Terror in New York—1741


In January, 1708, a Mr. William Hallett, Jr., of Newton, Long Island, was murdered in his sleep with his pregnant wife and his five children. Two of Hallett’s slaves, an Indian man and a Negro woman, were tried for the crime and found guilty. They and two alleged accomplices, both blacks, were executed, being “put to all the torment possible for a terror to others,” according to a contemporary newspaper account. The Negro woman was burned alive at the stake. The Indian was hung from a gibbet and placed astride a bar of metal with a sharpened edge, “in which condition he lived some time, and in a state of delirium which ensued, believing himself to be on horseback, would urge forward his animal with the frightful impetuosity of a maniac, while the blood oozing from his lacerated flesh streamed from his feet to the ground.”

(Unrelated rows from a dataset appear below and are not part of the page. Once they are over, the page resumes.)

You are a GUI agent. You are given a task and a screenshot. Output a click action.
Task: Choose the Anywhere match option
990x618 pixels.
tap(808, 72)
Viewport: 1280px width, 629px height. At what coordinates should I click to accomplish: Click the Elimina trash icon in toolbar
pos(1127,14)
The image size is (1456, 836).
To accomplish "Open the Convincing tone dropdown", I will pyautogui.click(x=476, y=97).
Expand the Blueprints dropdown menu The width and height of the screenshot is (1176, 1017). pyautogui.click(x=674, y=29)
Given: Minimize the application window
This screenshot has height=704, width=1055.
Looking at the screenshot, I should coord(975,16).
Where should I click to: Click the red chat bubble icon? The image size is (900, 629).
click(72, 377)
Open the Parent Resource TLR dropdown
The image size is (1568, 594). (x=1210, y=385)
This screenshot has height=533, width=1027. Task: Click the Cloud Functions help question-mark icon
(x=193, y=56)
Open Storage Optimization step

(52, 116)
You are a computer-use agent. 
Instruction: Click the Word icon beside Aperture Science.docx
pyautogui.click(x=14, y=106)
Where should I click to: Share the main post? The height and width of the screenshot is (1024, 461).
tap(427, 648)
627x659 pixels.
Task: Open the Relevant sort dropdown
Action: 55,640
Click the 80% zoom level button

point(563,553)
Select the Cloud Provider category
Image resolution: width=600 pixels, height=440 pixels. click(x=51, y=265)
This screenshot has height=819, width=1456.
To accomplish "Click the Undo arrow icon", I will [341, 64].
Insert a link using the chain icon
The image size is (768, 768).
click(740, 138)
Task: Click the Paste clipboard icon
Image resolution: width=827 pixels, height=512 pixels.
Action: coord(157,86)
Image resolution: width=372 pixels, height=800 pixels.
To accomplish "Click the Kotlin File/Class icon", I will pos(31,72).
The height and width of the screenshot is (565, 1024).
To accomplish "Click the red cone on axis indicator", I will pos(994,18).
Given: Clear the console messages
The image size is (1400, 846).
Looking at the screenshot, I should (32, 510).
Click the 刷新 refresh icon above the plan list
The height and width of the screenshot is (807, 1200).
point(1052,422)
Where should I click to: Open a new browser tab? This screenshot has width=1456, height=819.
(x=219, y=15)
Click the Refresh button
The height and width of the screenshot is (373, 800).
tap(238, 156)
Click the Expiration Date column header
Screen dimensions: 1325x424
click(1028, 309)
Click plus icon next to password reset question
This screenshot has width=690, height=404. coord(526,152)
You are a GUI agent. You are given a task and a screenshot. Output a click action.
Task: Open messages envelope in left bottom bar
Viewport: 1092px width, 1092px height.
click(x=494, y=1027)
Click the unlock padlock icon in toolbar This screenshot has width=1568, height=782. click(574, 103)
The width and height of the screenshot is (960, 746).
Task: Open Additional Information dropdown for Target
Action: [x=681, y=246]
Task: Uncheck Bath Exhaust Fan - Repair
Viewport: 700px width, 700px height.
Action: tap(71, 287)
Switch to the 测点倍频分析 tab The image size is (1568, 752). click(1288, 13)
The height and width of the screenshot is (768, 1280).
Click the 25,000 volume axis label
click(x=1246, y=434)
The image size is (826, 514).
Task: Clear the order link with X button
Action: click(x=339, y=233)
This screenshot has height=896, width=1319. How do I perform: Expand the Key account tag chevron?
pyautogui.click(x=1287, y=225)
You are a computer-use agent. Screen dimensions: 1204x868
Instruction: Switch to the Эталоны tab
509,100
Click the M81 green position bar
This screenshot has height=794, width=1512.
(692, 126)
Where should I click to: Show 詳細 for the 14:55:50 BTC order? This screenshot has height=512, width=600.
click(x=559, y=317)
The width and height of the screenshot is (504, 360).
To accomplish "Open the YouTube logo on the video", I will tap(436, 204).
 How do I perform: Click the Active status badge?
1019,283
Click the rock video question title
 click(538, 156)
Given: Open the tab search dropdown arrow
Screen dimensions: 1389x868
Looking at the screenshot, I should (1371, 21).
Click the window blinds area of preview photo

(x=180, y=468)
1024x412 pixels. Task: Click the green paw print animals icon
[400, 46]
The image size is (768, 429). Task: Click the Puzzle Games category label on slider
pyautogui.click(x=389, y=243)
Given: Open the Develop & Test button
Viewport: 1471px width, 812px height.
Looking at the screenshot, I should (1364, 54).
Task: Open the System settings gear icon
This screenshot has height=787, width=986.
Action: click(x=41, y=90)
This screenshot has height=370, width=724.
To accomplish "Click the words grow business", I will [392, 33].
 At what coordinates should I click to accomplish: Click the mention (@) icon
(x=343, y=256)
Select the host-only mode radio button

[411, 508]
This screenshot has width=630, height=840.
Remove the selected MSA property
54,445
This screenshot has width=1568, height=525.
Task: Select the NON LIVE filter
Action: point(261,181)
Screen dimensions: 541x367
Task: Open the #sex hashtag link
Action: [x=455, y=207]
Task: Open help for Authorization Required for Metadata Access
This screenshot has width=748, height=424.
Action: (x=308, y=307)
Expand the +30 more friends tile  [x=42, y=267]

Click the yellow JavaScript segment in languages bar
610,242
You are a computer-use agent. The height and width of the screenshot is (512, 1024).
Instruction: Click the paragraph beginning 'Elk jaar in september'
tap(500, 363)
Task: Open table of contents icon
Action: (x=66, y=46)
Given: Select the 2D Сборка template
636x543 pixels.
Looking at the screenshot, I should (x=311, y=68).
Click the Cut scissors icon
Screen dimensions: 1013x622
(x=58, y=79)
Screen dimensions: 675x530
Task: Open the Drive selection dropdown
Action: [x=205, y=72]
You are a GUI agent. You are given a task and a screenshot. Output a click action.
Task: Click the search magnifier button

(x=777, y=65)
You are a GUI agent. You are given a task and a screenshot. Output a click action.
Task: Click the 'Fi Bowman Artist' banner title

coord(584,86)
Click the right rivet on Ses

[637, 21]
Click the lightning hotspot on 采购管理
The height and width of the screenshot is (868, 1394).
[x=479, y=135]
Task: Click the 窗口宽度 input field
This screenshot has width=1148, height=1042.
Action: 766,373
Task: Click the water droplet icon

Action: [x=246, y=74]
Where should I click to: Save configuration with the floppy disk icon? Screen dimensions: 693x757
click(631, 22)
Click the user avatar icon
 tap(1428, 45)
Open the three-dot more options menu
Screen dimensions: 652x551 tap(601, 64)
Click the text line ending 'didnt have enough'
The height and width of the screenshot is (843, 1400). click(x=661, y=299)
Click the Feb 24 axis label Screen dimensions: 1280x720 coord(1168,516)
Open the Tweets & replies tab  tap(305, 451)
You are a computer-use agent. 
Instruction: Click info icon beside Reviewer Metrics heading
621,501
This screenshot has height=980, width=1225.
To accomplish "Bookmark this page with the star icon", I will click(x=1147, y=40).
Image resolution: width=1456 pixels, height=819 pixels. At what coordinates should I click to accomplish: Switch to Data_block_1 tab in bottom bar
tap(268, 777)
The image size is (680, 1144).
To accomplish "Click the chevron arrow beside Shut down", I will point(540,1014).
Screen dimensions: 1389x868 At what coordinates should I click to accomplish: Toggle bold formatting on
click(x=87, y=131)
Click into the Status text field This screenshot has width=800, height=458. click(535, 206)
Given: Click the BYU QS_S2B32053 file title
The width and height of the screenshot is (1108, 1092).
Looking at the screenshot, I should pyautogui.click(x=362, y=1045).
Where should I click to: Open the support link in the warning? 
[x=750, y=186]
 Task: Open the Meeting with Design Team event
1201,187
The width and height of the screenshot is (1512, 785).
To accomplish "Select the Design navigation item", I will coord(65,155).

In that same year, 1708, the assembly of New York province reacted to the Hallett killings with “an Act for preventing the Conspiracy of Slaves.” Judges were empowered to prescribe the death penalty for any slave found guilty of murder or attempted murder, the method of execution being left to the sole discretion of the judge or judges concerned. Apparently no one questioned the fairness of this law.

Nevertheless, the preventive aspects of the law proved not entirely effective. In April, 1712, a number of slaves in the bustling port of New York resolved to win their freedom and to revenge themselves for “some hard usage they apprehended to have received from their masters.” Having first sworn themselves to secrecy by sucking the blood of each other’s hand, about twenty-five blacks and two Indians set fire to an outbuilding on the eastern side of New York and then, armed with muskets, clubs, and other weapons, waited in ambush. Whites were attacked as they rushed in to put out the fire, and at least nine were killed and seven wounded.

Reaction was swift. Robert Hunter, governor of the province, ordered a cannon to be fired to alert the town and sent troops of the local garrison to quell the uprising. These soldiers, helped by armed citizens, drove the slaves back and forced them into nearby woods on the island of Manhattan. Trapped there without food or water and exposed to the chills of early April, some of the attackers finally surrendered. Others, rather than be taken, shot themselves or cut their own throats.

Having been put “into no small Consternation,” according to the Boston Weekly News-Letter, New York reacted quickly and harshly. Within two weeks about seventy slaves were jailed, including some who had been arrested outside the city. Of these, although accounts vary, twenty-one appear to have been executed under the 1708 law that permitted any punishment considered necessary to suppress rebellion. In a report to England, Governor Hunter commented that “some were burnt, others hanged, one broke on the wheele, and one hung live in chains in the town, so that there has been the most exemplary punishment inflicted that could be possibly thought of. …”

Despite the tone of the words, however, the governor had a strong commitment to justice. He intervened to save many of the arrested slaves, observing that he could see “no manner of convincing evidence against them, and nothing but the blind fury of a people much provoked could have condemned them.” Faced with his firm opposition, the trials petered out.

However, the revolt was to have repercussions. Pennsylvania, by imposing a prohibitive duty, and Massachusetts, by outright prohibition, stopped the importation of slaves within their borders. New York province tightened its laws still more. Education for slaves was forbidden on the grounds that any learning “would be a means to make a slave more cunning and apter to wickedness,” according to one observer. Deciding that freed slaves made dangerous symbols for those in bondage, the state assembly passed an act requiring anyone who freed his slave to post a two-hundred-dollar bond guaranteeing that the freedman would never become a troublemaker. Also included was a rule forbidding any newly freed slave to own any kind of property.

Fear of slaves, however, was not the only concern of New York province and its chief town. There were also Spain and the Papacy. Many of New York’s most prominent citizens were of Dutch descent, and the Dutch had fought a long battle to free their nation from the rule of Catholic Spain. Now New York was English, and England had its own quarrels with Spain. Both nations were contesting spheres of power in Europe, and English colonial expansion grated against Spanish colonial expansion in the New World. England’s Protestant rulers resented Spain’s help to Scots who dreamed of restoring, in the person of the Stuart pretender, a Catholic crown to the throne of England. The result in New York was a mood that was both anti-Catholic and anti-Spanish. In 1700 the New York assembly passed a law that threatened life imprisonment for any Catholic priest who came to New York.